From absorption line work we see that the IGM is completely ionized towards even the most distant objects (quasars) known. There are hints, however, that some large neutral H regions persist at these times so this suggests that we may not need to go to much higher redshifts to begin to see the last stages of reionization. We know that the universe could not have fully reionized earlier than an age of 300 million years, since the freshly created plasma at reionization re-scattered some of the CMB photons and created a clearly-detected polarization signature that constrains the reionization redshift; an earlier reionization, when the universe was still relatively dense, would have created stronger scattering than observed.

A detailed picture of reionization as it happens will teach us a great deal, since the spatial distribution of ionized bubbles is determined by clustered groups of galaxies and not by individual galaxies. At such early times galaxies were strongly clustered even on very large scales (10 to 100 million light years), and these scales therefore dominate the structure of reionization. The basic idea is simple. At high redshift, galactic halos are rare and correspond to rare, high density peaks. As an analogy, imagine searching on Earth for mountain peaks above 5000 meters. The 200 such peaks are not at all distributed uniformly but instead are found in a few distinct clusters on top of large mountain ranges. Similarly, in order to find the early galaxies, one must first locate a region with a large-scale density enhancement, and then galaxies will be found there in abundance.

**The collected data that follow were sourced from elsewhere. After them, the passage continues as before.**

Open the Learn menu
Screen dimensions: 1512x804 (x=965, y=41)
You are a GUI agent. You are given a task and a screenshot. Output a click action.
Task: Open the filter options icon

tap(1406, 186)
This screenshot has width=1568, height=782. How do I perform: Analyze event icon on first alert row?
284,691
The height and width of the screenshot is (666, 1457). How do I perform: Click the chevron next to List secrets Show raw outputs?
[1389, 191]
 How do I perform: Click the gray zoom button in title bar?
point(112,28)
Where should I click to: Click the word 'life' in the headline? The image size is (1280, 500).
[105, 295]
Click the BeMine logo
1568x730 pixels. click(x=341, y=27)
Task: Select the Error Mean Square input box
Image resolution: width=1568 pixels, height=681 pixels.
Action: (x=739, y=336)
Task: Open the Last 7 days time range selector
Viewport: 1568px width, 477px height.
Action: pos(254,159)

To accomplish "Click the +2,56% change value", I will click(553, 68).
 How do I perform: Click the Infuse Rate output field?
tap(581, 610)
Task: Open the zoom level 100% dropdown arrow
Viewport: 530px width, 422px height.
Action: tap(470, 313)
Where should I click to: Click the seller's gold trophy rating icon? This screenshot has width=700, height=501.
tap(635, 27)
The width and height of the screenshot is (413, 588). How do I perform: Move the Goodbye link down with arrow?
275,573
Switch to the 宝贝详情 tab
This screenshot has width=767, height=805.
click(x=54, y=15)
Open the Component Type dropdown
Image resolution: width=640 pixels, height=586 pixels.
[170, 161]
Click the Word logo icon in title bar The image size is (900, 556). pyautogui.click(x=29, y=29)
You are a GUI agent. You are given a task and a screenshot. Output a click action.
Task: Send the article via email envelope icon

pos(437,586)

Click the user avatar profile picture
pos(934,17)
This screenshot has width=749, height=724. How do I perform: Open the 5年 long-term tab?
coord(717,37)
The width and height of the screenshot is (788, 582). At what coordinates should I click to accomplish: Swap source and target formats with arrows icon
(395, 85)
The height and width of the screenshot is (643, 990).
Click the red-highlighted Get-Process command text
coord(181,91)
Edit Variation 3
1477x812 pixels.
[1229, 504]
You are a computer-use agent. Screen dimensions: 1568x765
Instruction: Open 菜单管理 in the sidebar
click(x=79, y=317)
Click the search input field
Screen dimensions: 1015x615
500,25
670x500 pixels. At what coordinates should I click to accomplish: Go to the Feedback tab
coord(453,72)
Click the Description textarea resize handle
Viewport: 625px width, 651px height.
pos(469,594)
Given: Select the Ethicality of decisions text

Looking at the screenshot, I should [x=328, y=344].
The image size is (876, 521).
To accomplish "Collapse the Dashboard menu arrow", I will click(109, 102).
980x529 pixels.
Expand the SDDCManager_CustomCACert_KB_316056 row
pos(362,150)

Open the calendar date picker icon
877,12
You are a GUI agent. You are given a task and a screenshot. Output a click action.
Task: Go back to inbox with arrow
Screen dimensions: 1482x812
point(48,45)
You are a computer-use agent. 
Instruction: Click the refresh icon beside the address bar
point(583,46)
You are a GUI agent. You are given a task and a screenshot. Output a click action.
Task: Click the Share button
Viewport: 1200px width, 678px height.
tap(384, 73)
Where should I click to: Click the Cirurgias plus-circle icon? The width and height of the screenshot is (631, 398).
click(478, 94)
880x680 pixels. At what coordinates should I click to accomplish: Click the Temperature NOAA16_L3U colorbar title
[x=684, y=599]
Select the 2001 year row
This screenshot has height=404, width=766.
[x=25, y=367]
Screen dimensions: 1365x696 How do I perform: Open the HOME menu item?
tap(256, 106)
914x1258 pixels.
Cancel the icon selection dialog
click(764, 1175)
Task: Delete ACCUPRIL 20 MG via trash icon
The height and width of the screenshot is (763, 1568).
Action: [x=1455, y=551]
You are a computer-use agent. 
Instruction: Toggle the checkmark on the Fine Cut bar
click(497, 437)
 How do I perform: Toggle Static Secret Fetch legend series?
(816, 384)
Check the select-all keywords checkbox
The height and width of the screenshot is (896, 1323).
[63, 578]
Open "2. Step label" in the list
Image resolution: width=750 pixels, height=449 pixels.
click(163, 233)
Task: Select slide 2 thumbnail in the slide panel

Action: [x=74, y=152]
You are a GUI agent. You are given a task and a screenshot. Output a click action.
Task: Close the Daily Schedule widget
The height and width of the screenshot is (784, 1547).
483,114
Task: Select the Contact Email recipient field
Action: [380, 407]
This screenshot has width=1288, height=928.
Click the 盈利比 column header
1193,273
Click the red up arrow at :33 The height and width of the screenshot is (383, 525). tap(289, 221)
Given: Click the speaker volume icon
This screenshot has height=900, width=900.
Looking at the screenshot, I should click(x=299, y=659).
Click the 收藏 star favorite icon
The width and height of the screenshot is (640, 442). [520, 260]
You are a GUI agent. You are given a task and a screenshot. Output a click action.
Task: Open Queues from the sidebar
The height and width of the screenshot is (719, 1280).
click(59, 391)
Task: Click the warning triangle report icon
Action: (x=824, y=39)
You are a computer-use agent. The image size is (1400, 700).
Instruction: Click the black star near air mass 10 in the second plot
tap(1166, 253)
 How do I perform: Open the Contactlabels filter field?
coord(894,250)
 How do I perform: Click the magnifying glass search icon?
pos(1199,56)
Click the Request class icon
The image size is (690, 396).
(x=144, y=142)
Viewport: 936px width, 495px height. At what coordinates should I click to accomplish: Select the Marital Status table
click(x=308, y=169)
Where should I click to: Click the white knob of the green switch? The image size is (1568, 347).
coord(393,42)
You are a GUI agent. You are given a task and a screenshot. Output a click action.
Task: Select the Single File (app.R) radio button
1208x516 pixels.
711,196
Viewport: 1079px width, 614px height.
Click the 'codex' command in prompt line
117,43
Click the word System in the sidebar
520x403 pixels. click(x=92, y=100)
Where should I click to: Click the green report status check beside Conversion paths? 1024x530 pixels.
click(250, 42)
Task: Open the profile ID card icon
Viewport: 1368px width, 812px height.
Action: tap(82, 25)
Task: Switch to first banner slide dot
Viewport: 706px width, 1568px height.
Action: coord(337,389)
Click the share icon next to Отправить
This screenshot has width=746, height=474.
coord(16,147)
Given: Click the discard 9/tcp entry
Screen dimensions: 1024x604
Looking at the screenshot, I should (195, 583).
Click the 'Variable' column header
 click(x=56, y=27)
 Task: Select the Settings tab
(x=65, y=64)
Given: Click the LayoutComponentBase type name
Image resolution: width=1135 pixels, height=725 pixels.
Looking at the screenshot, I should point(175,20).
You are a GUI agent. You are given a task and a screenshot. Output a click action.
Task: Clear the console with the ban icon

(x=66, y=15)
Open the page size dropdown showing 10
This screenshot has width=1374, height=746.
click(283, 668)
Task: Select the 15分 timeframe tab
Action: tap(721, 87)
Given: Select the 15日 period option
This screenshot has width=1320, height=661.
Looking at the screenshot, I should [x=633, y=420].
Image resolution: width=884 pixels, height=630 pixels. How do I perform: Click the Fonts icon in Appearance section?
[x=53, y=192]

The ionizing radiation emitted from the stars in each galaxy initially produces an isolated ionized bubble. However, in a region dense with galaxies the bubbles quickly overlap into one large bubble, completing reionization in this region while the rest of the universe is still mostly neutral. Most importantly, since the abundance of rare density peaks is very sensitive to small changes in the density threshold, even a large-scale region with a small enhanced density (say, 10% above the mean density of the universe) can have a much larger concentration of galaxies than in other regions (e.g., a 50% enhancement). On the other hand, reionization is harder to achieve in dense regions, since the protons and electrons collide and re-form hydrogen atoms more often in such regions, and newly-formed atoms need to be reionized again by additional ionizing photons. However, the overdense regions end up reionizing first since the number of ionizing sources in these regions is increased so strongly (Barkana & Loeb 2004). This expectation for an "inside-out" reionization topology is a key prediction awaiting observational testing.

Detailed analytical models that account for large-scale variations in the abundance of galaxies confirm that the typical bubble size starts below a million light years early in reionization, as expected for an individual galaxy, rises to 20 to 30 million light years during the central phase (i.e., when the universe is half ionized), and then by another factor of ~5 towards the end of reionization. These scales are given in ``comoving'' units that scale with the expansion of the universe, so that the actual sizes at a redshift z were smaller than these numbers by a factor of 1+z. Numerical simulations have only recently begun to reach the enormous scales needed to capture this evolution. Accounting precisely for gravitational evolution on a wide range of scales but still crudely for gas dynamics, star formation, and the radiative transfer of ionizing photons, the simulations confirm that the large-scale topology of reionization can be used to study the abundance and clustering of the ionizing sources.

The image below (from Barkana 2006, Science Review) shows the spatial structure of cosmic reionization. The illustration (left panel) shows how regions with large-scale overdensities form large concentrations of galaxies (dots) whose ionizing photons produce enormous joint ionized bubbles (upper left). At the same time, galaxies are rare within large-scale voids, in which the IGM is still mostly neutral (lower right). A numerical simulation of reionization (right panel, from Mellema et al. 2007, MNRAS) displays a similar variation in the sizes of ionized bubbles (orange), shown overlayed on the density distribution (green).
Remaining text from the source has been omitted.